• What you will do: Which lines in the records below contain the word "button"? Copy each one out.

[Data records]
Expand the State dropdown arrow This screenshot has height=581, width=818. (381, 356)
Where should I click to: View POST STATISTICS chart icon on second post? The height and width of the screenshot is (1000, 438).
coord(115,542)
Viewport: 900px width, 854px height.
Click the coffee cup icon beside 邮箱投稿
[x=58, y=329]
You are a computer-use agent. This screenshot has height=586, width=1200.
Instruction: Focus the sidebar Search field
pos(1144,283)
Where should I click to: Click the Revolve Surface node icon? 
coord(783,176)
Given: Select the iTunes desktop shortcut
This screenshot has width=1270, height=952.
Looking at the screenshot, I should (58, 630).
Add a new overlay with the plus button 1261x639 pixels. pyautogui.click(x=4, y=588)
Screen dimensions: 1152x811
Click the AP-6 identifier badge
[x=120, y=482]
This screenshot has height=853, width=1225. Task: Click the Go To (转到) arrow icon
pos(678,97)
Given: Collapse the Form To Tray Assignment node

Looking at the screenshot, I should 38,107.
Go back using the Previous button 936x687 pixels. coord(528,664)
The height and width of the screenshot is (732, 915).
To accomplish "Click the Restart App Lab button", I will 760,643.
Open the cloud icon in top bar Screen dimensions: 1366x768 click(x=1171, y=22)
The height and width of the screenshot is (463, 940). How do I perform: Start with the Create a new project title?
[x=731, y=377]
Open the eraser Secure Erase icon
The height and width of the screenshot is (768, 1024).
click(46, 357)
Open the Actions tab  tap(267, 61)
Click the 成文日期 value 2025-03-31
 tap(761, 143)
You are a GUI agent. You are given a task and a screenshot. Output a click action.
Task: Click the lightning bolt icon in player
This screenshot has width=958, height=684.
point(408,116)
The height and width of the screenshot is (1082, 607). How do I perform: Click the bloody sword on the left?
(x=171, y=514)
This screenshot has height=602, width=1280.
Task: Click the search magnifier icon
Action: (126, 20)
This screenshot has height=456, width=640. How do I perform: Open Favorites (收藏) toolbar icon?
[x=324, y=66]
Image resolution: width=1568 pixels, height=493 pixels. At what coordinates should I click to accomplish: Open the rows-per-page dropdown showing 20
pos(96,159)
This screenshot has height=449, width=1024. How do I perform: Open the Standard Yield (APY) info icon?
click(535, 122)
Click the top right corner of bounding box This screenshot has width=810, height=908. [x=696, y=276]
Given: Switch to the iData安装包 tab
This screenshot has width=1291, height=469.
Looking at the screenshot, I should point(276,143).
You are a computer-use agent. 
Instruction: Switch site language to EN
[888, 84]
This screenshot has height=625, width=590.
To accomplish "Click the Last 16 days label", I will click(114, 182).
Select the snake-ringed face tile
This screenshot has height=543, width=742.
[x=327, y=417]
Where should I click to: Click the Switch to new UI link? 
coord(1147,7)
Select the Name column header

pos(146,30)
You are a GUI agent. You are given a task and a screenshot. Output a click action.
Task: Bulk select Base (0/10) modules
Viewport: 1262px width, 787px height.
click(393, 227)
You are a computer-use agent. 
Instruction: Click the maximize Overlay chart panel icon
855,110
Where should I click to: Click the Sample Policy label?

• Response to the task:
Add a new overlay with the plus button 1261x639 pixels. pyautogui.click(x=4, y=588)
Go back using the Previous button 936x687 pixels. coord(528,664)
To accomplish "Click the Restart App Lab button", I will 760,643.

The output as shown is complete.